▶ [WHAT YOU SHOULD DO] Rewrite the material from the line containing "Screen dimensions: 348x326" through the line containing "pyautogui.click(x=232, y=172)", both included, swapping "For Sale" for "For Rent" and keeping everything else the same.

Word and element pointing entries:

::::

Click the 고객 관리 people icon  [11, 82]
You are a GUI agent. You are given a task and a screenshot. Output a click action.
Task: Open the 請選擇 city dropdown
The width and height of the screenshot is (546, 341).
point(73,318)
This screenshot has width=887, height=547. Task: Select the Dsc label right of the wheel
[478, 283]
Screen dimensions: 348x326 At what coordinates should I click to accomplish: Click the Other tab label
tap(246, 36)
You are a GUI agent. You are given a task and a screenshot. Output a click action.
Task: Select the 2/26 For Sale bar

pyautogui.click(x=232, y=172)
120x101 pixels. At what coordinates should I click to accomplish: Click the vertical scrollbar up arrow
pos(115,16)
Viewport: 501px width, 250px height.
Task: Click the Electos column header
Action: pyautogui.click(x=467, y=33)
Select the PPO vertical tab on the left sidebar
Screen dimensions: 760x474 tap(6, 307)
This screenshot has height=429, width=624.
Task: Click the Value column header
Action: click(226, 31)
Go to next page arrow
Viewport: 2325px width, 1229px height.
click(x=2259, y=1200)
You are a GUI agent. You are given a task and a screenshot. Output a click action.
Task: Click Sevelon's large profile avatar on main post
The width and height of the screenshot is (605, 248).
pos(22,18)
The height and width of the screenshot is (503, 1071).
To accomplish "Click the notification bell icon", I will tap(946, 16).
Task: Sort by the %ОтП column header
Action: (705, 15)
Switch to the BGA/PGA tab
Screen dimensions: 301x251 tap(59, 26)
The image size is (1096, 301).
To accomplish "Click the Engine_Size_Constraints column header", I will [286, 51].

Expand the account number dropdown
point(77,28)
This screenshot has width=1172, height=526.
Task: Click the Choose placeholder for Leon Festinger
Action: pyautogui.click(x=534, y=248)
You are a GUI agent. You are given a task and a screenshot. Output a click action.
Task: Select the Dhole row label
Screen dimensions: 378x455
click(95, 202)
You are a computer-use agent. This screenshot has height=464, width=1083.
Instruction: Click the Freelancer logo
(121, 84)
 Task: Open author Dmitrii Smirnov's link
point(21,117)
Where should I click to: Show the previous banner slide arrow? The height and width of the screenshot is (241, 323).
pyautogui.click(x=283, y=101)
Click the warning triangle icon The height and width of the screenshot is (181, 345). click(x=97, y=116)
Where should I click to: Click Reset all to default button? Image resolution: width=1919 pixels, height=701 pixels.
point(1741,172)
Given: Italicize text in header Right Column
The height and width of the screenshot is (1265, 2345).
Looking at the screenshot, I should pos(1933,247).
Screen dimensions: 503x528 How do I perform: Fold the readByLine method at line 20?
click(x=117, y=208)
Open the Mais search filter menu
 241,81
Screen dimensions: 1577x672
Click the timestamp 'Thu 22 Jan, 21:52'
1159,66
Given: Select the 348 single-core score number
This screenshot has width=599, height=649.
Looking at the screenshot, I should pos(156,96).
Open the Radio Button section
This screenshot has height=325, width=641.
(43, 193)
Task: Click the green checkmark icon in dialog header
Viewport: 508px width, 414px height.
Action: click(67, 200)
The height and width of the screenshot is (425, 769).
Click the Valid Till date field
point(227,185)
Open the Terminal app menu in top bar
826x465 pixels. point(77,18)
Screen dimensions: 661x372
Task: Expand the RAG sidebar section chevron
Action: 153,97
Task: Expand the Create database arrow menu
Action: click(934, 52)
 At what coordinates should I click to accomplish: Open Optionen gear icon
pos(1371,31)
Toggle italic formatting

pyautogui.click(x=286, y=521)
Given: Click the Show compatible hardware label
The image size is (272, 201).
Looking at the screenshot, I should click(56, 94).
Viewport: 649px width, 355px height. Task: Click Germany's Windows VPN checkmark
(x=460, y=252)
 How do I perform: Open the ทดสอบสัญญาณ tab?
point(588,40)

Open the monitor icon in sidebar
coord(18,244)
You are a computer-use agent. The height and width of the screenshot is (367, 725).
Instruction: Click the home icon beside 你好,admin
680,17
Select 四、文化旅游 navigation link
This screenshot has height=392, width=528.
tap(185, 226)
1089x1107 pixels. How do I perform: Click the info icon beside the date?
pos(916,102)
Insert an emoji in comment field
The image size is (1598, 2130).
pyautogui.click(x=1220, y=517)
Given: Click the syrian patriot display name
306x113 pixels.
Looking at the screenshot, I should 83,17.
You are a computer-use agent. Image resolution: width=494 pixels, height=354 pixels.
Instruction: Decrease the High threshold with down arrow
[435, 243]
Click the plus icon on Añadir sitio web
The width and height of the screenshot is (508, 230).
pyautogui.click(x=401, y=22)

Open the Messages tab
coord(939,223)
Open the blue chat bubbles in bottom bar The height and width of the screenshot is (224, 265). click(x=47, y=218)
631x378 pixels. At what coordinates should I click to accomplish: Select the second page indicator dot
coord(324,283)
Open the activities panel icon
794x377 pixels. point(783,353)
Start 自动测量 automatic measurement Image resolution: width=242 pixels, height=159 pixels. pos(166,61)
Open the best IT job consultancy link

::::

▶ [RESULT]
Screen dimensions: 348x326 At what coordinates should I click to accomplish: Click the Other tab label
tap(246, 36)
You are a GUI agent. You are given a task and a screenshot. Output a click action.
Task: Select the 2/26 For Rent bar

pyautogui.click(x=232, y=172)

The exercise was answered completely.